Acknowledging the value of digital banking and financial services, MAS is recognising the increasing importance of not only public clouds, but also a multicloud strategy for the financial services industry in Singapore. In line with that, MAS has identified a set of guidelines to proactively protect customer, enterprise, and archival data, ensuring high standards of data privacy, handling and access control standards.

Regulatory compliance

As a well-established financial hub, Singapore’s regulatory landscape is among the most stringent globally, and institutions need the capability to ensure compliance on a regular and real-time basis to mitigate the associated risks.

Due to the growing convergence of leveraging digital assets to drive resilience, it is crucial that technologies like the cloud are harnessed amid the changes engulfing financial services.

Modernisation via cloud adoption

All successful organisations, including financial institutions and fintechs, have IT supporting mission-critical operations. IT is no longer a support function but has a crucial role to play in the achievement of business goals for BFSIs to reduce IT expenses, scale operations, and optimise the ongoing adoption of emerging technologies, so they could innovate and keep up with customer expectations.
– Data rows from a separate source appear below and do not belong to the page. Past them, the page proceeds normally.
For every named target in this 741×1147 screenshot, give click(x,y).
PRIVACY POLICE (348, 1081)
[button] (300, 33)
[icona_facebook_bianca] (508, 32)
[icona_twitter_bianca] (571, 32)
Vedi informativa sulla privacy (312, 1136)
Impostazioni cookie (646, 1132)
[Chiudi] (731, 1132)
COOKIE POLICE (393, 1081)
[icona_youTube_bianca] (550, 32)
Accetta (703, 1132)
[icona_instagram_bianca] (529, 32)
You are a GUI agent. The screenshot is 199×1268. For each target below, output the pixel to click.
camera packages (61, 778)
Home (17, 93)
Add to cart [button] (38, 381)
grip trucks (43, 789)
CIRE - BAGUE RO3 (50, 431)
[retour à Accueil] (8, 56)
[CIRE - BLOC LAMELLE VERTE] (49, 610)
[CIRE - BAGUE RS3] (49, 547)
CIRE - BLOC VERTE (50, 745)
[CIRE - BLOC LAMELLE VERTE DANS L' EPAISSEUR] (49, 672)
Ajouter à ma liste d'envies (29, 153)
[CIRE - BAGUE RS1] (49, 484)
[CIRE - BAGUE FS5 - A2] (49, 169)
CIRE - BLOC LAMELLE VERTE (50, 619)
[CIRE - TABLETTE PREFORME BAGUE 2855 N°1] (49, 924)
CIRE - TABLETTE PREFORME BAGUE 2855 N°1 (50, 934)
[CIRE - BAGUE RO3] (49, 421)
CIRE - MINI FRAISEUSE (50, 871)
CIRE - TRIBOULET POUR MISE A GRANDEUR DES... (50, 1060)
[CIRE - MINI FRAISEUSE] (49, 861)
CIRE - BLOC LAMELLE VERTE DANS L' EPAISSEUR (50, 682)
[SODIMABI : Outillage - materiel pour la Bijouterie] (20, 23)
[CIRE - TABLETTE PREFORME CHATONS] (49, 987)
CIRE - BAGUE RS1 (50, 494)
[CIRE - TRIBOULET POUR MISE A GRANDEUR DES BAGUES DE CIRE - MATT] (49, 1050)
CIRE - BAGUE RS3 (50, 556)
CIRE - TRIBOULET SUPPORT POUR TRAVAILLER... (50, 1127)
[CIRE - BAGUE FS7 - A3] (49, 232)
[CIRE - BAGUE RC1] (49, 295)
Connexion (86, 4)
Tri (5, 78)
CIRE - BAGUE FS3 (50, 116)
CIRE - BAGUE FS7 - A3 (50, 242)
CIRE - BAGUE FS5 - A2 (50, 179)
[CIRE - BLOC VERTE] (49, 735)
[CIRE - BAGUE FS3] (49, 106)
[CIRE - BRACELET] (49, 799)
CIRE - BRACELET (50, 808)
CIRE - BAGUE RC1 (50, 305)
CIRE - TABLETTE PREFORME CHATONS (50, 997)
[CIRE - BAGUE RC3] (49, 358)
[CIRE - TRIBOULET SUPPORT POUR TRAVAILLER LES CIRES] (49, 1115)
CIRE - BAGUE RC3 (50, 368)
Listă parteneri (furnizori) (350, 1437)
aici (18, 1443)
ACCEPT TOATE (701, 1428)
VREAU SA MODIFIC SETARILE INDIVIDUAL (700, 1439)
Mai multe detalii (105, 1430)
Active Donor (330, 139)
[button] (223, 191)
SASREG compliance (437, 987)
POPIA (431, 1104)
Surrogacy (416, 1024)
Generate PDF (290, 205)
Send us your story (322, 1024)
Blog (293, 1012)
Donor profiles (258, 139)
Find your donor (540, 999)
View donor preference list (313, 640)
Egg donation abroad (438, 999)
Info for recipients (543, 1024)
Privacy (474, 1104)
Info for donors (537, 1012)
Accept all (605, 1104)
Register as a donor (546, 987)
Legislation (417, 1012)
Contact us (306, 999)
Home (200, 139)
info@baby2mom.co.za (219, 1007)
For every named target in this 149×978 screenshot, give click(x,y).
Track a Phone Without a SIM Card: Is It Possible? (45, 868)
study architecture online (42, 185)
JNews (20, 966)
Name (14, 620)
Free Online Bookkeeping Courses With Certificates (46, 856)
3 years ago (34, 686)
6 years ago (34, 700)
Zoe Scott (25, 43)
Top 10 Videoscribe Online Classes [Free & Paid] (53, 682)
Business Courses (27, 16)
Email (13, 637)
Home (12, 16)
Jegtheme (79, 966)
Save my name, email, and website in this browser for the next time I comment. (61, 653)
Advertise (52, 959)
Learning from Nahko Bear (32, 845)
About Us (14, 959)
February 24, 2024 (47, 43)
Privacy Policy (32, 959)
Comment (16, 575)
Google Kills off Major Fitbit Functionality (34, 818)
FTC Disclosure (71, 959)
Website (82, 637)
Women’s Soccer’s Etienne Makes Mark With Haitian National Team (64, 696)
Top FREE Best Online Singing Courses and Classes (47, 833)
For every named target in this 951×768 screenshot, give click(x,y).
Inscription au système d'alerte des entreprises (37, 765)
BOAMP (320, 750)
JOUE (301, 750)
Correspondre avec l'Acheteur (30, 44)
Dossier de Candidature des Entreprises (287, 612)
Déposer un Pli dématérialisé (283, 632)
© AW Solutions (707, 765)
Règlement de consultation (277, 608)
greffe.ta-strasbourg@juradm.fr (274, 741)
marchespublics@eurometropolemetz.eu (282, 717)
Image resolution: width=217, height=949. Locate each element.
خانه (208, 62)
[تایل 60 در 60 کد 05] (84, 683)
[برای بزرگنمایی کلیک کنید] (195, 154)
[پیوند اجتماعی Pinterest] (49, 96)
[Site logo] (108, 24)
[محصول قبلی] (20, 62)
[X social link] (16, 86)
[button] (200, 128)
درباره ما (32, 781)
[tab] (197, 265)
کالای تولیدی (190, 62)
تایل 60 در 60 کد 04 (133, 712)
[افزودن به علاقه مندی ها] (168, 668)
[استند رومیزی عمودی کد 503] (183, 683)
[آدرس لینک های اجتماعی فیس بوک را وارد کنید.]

Now is the perfect time for banks and financial institutions to accelerate their cloud adoption strategy.

With the power of the cloud, plug-and-play solutions that enable faster deployment of services through PaaS and SaaS cloud services can be leveraged. It also provides you the flexibility and scalability to accommodate the increasing user or transaction base while delivering exceptional performance.

Without cloud systems, an unexpected transaction surge can result in additional procurement and unattractive downtime until more capacity is built, which means performance issues and unpleasant end-user experiences. Cloud’s on-demand scalability means accommodating the fluctuating demands in real-time without any locked-in investments as you pay only for what you use.

Uncovering savings through enhanced customer experience

Migrating to the cloud can raise future operational cost savings, as organisations only pay for the capacity used, which means no unused storage, as is often the case with on-premises infrastructure. You can also avoid costs associated with upgrading on-premises capabilities that are costly and unfeasible.

Harnessing the cloud to drive IT modernisation enables financial institutions to accelerate innovation, and adapt to and anticipate changes to the business environment. As a result, you can establish robust financial operations and gain an edge over your competition by offering state-of-the-art innovative financial solutions that cater to changing customer demands.

Through the cloud, BFSIs can spur digital transformation through application modernisation or incorporate AI and machine learning into workflows and processes. As a result, BFSIs can retain their competitive edge by, among other things, continually improving customer experiences and keeping pace with more tech-advanced upstarts in the financial services sector.